In some embodiments, certain aspects of the techniques described above are implemented by one or more processors of a processing system executing software. The software includes one or more sets of executable instructions stored or otherwise tangibly embodied on a non-transitory computer readable storage medium. The software can include the instructions and certain data that, when executed by the one or more processors, manipulate the one or more processors to perform one or more aspects of the techniques described above. The non-transitory computer readable storage medium can include, for example, a magnetic or optical disk storage device, solid state storage devices such as Flash memory, a cache, random access memory (RAM) or other non-volatile memory device or devices, and the like. The executable instructions stored on the non-transitory computer readable
storage medium are in source code, assembly language code, object code, or other instruction format that is interpreted or otherwise executable by one or more processors.
Note that not all of the activities or elements described above in the general description are required, that a portion of a specific activity or device is not required, and that one or more further activities are performed, or elements included, in addition to those described. Still further, the order in which activities are listed are not necessarily the order in which they are performed. Also, the concepts have been described with reference to specific embodiments. However, one of ordinary skill in the art appreciates that various modifications and changes can be made without departing from the scope of the present disclosure as set forth in the claims below. Accordingly, the specification and figures are to be regarded in an illustrative rather than a restrictive sense, and all such modifications are intended to be included within the scope of the present disclosure.

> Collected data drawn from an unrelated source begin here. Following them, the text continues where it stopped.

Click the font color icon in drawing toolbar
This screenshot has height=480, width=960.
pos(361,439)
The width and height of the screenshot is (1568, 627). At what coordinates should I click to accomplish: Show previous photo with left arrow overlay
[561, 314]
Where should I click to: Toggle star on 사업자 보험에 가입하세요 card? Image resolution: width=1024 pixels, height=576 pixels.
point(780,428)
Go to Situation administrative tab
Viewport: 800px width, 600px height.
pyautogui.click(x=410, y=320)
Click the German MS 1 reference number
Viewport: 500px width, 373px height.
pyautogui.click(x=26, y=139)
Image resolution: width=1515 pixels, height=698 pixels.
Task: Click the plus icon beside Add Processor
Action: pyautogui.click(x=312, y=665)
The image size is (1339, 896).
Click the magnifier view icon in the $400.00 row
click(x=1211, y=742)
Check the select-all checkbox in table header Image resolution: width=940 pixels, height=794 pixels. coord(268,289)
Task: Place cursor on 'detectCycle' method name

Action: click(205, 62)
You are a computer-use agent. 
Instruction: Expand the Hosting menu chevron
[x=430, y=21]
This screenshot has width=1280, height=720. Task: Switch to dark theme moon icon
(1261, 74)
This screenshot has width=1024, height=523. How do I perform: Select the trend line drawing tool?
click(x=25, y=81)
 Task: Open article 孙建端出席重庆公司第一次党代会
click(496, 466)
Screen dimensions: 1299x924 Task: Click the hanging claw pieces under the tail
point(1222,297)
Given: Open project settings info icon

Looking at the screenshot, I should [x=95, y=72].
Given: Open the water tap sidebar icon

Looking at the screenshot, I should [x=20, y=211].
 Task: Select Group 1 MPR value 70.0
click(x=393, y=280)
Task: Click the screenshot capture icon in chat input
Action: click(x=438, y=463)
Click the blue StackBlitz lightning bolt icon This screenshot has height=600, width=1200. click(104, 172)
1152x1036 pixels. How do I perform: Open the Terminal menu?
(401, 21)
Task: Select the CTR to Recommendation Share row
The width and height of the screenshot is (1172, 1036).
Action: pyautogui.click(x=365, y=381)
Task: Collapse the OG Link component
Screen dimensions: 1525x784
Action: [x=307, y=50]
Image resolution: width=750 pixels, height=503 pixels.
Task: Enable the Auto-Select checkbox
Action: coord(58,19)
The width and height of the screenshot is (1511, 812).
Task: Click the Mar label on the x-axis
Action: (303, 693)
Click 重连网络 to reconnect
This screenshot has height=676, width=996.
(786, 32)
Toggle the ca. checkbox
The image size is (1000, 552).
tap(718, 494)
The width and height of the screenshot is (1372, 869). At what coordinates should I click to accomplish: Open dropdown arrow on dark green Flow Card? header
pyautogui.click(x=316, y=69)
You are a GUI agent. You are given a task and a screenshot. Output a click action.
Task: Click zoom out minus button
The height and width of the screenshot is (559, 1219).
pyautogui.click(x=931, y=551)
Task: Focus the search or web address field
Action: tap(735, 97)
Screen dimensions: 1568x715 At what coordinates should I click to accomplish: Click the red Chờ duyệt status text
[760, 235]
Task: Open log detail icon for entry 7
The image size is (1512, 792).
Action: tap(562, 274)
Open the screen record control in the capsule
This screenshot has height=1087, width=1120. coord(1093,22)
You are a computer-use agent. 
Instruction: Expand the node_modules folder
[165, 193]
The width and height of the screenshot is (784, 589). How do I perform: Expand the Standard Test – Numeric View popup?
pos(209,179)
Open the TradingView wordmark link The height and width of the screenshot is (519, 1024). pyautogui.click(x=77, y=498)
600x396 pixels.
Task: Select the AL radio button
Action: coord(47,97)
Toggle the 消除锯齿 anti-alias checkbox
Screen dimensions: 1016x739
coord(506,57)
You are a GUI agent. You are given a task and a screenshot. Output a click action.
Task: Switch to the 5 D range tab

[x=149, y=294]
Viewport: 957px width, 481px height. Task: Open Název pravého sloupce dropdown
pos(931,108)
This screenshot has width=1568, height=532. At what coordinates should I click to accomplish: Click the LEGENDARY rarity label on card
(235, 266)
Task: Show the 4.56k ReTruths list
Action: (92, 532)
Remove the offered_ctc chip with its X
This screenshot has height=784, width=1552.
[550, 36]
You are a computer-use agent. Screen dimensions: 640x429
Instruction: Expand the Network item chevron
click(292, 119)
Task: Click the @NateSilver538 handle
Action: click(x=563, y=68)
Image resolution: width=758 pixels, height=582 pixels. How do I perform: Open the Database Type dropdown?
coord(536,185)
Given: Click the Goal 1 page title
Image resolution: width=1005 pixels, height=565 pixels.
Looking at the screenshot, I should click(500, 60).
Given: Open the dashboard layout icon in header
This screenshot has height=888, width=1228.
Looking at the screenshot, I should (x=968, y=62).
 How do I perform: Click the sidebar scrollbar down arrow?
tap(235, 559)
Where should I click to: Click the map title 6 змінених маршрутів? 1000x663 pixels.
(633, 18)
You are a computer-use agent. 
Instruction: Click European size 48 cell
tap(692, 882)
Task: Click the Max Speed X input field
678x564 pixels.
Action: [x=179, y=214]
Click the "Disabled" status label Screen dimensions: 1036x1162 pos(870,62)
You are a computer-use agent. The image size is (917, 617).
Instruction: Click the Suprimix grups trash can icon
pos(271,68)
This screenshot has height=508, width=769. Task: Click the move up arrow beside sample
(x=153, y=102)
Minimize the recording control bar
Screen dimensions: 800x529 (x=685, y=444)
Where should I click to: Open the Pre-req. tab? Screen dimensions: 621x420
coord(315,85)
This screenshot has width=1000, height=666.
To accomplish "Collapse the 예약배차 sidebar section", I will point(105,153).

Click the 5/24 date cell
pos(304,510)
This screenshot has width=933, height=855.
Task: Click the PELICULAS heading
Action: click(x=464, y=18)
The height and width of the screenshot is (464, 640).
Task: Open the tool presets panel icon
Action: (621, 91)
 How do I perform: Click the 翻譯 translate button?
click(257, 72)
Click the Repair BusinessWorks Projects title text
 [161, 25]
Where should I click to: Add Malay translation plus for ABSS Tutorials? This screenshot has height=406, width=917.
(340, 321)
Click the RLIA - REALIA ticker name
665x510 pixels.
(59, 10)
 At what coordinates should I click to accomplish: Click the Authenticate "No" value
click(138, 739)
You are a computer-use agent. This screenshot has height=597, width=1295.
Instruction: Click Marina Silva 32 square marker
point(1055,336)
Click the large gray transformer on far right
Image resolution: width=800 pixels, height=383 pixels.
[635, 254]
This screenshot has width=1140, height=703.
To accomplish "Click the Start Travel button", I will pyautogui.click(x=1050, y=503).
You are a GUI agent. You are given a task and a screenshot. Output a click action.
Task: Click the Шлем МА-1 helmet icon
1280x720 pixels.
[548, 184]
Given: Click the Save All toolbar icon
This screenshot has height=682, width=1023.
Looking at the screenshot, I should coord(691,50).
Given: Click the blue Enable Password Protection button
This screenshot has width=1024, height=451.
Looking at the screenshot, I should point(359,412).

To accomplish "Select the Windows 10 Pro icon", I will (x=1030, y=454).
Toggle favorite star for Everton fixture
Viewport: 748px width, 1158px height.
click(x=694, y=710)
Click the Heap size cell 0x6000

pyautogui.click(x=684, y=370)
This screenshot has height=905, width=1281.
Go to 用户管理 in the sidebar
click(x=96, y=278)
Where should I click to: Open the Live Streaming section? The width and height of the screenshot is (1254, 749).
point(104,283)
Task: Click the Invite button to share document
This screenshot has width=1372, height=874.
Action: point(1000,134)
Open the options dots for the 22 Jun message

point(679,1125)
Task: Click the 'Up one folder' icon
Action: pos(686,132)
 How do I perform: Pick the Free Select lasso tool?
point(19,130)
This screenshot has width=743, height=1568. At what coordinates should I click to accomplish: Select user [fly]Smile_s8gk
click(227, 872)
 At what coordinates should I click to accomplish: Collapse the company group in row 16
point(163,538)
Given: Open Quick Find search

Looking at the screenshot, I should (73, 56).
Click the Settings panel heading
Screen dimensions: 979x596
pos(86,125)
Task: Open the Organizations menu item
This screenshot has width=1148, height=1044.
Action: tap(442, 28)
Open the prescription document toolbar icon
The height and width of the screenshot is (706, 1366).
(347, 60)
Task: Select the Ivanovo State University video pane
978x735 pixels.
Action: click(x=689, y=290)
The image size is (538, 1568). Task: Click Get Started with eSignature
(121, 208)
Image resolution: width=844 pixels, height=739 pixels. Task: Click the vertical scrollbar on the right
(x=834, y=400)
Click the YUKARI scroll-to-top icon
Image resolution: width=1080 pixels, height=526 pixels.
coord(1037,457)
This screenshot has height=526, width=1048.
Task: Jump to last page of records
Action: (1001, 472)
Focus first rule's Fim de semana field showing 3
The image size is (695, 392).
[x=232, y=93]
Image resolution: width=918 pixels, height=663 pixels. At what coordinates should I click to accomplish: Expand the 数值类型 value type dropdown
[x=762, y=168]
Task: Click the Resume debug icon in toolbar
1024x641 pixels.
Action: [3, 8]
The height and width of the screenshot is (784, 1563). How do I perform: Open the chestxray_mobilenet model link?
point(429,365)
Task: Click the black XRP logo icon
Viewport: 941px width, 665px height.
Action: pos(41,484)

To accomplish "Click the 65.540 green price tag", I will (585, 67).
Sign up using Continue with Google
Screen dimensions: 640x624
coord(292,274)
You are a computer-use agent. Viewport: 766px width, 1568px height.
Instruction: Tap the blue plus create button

Benefits, other advantages, and solutions to problems have been described above with regard to specific embodiments. However, the benefits, advantages, solutions to problems, and any feature(s) that cause any benefit, advantage, or solution to occur or become more pronounced are not to be construed as a critical, required, or essential feature of any or all the claims. Moreover, the particular embodiments disclosed above are illustrative only, as the disclosed subject matter can be modified and practiced in different but equivalent manners apparent to those skilled in the art having the benefit of the teachings herein. No limitations are intended to the details of construction or design herein shown, other than as described in the claims below. It is therefore evident that the particular embodiments disclosed above can be altered or modified and all such variations are considered within the scope of the disclosed subject matter. Accordingly, the protection sought herein is as set forth in the claims below.